Please retype the entries below word for word, passing over every picture.

───── Data shown

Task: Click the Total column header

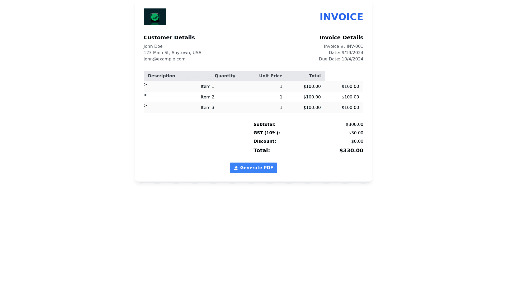Action: [x=315, y=76]
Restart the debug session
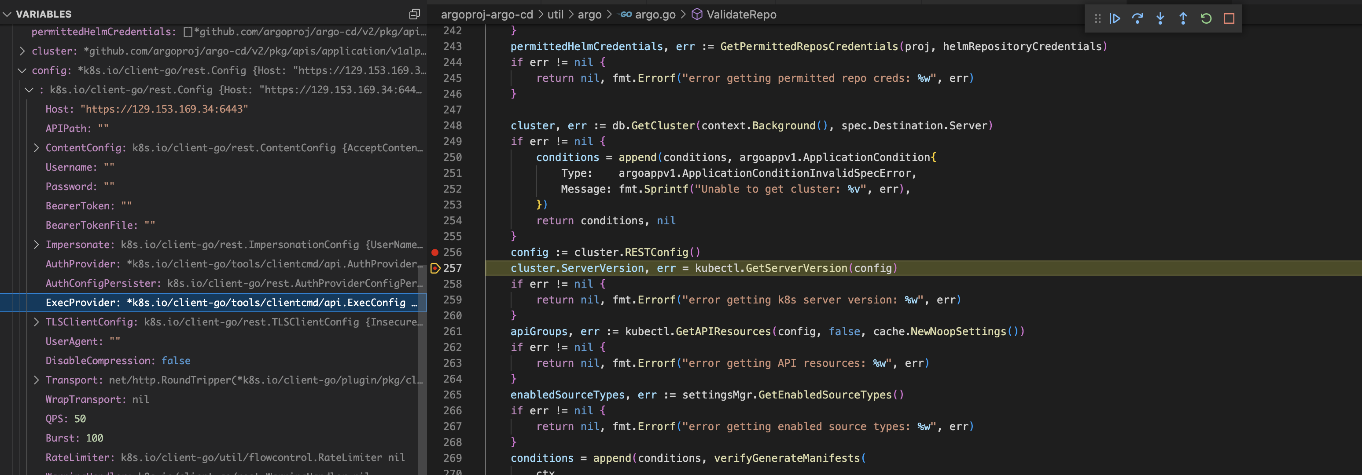Screen dimensions: 1362x475 (1205, 18)
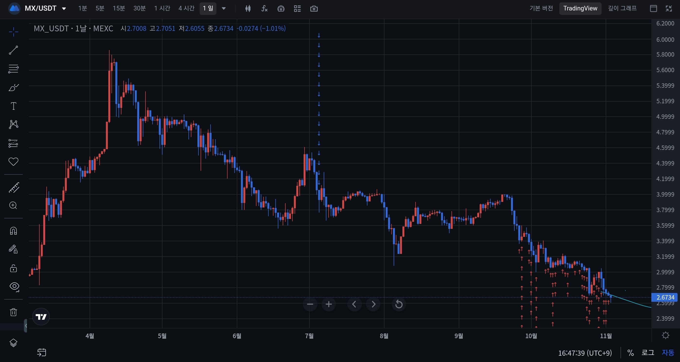Expand the MX/USDT pair dropdown
The image size is (680, 362).
(64, 9)
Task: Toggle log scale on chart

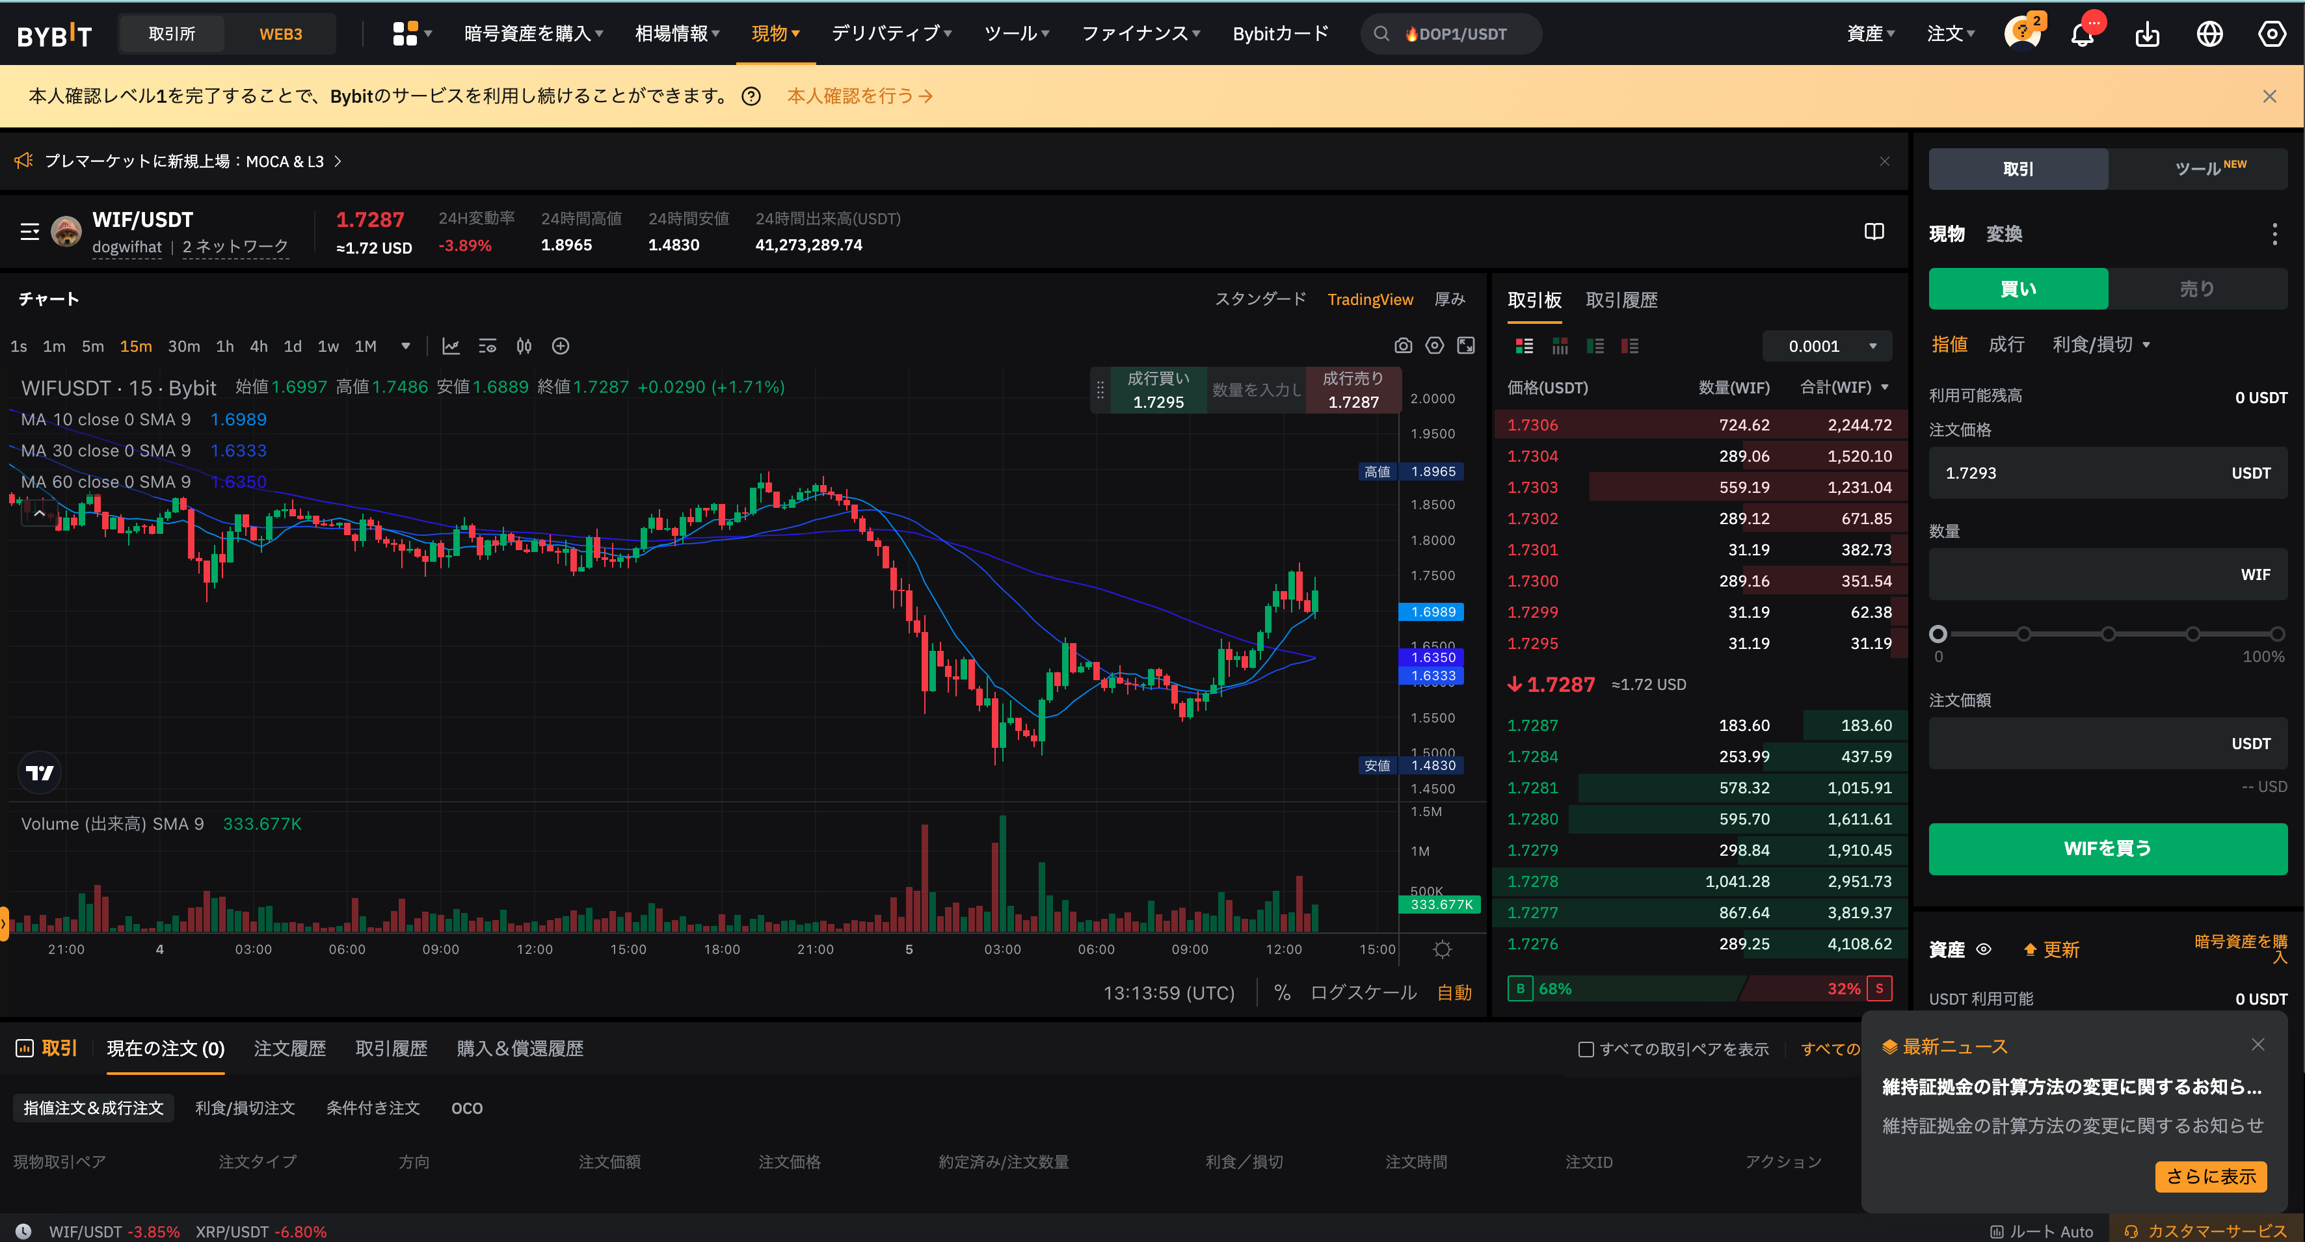Action: tap(1363, 992)
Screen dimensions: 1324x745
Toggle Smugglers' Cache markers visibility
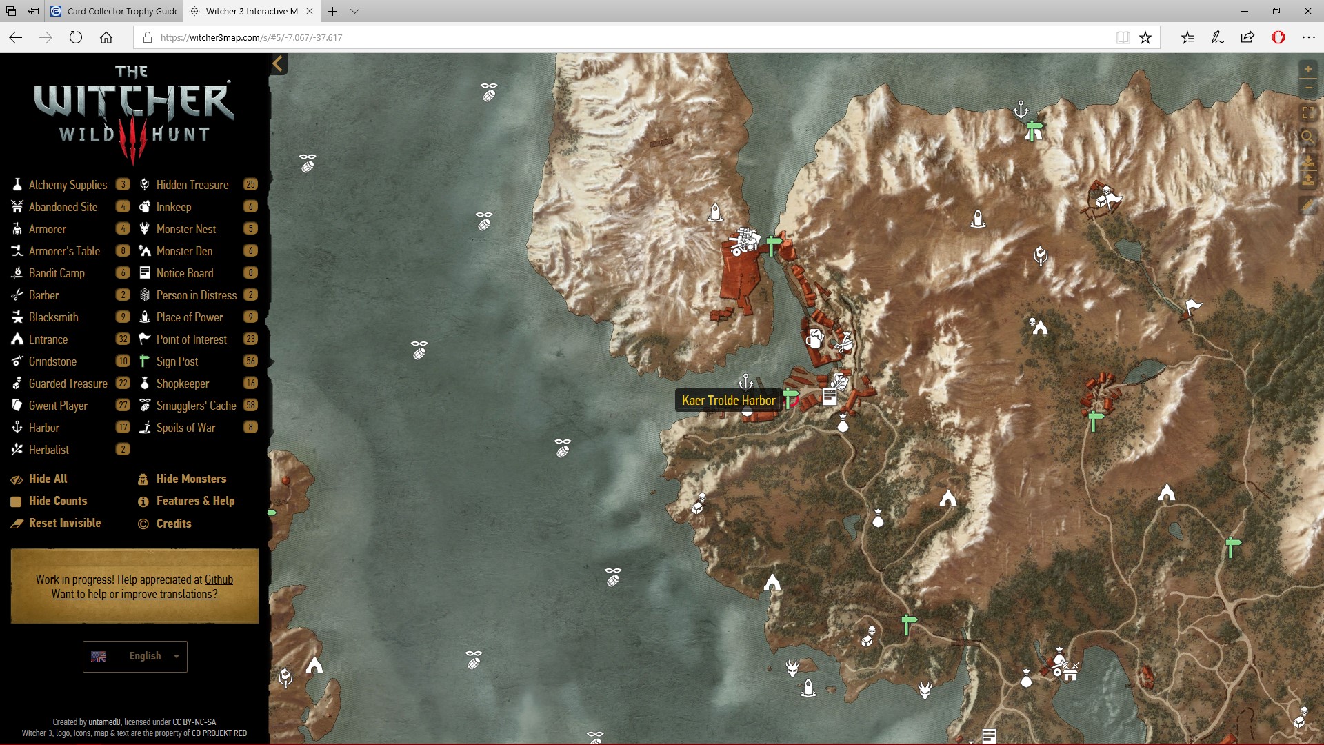195,406
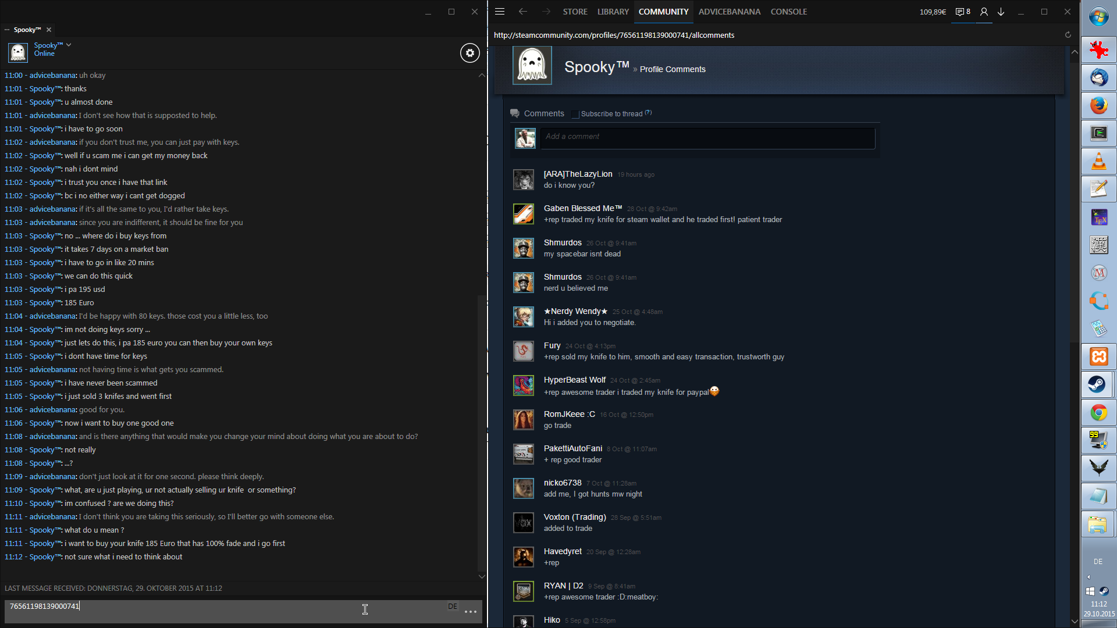Click the wallet balance 109,89€
1117x628 pixels.
[x=933, y=12]
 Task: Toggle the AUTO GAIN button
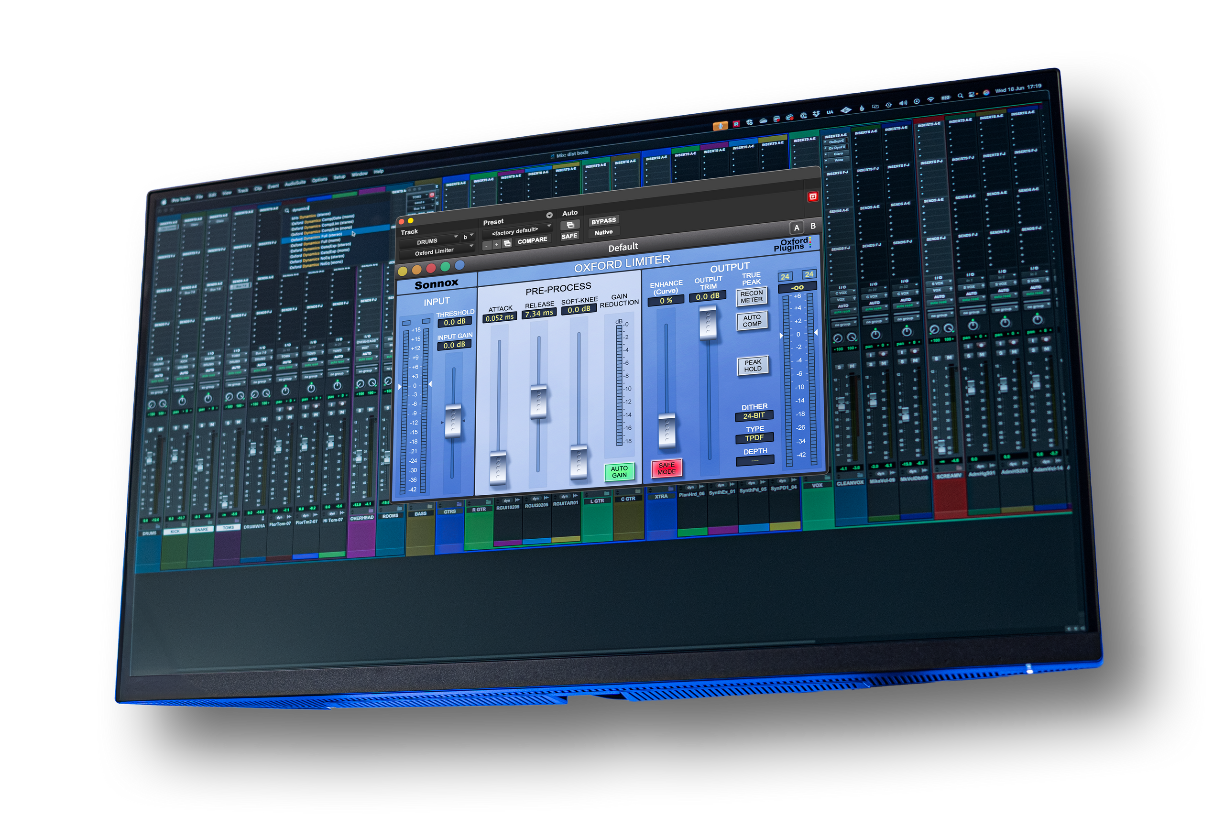(619, 472)
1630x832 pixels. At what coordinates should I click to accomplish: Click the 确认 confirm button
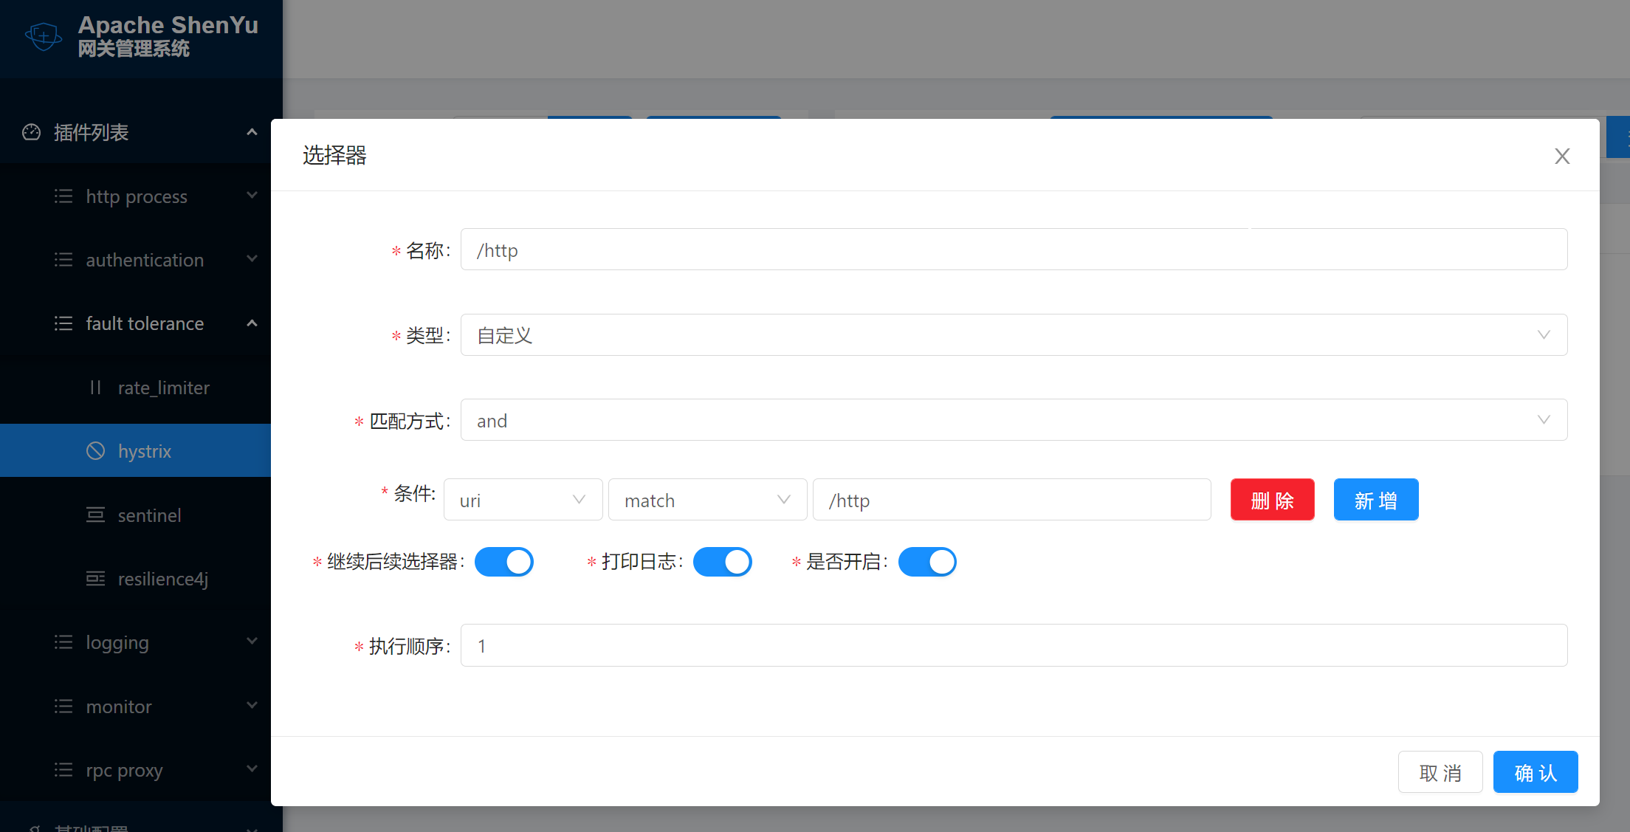click(x=1535, y=772)
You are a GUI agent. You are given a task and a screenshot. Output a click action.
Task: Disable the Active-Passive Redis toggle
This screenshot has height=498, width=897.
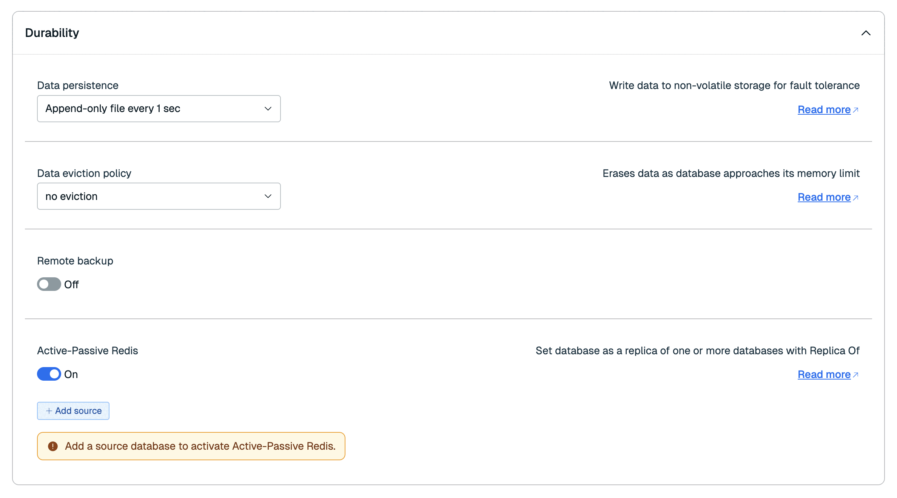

──────────

> [Output of the exercise]
Task: Click the Total column header

Action: [x=315, y=76]
Restart the debug session
Screen dimensions: 1362x475 (1205, 18)
Expand the MX/USDT pair dropdown
The image size is (680, 362).
(64, 9)
Task: Toggle log scale on chart

Action: tap(1363, 992)
Screen dimensions: 1324x745
Toggle Smugglers' Cache markers visibility
195,406
Click the wallet balance 109,89€
1117x628 pixels.
[x=933, y=12]
 Task: Toggle the AUTO GAIN button
(619, 472)
1630x832 pixels. At what coordinates should I click to accomplish: Click the 确认 confirm button
click(x=1535, y=772)
You are a GUI agent. You are given a task and a screenshot. Output a click action.
Task: Disable the Active-Passive Redis toggle
This screenshot has height=498, width=897.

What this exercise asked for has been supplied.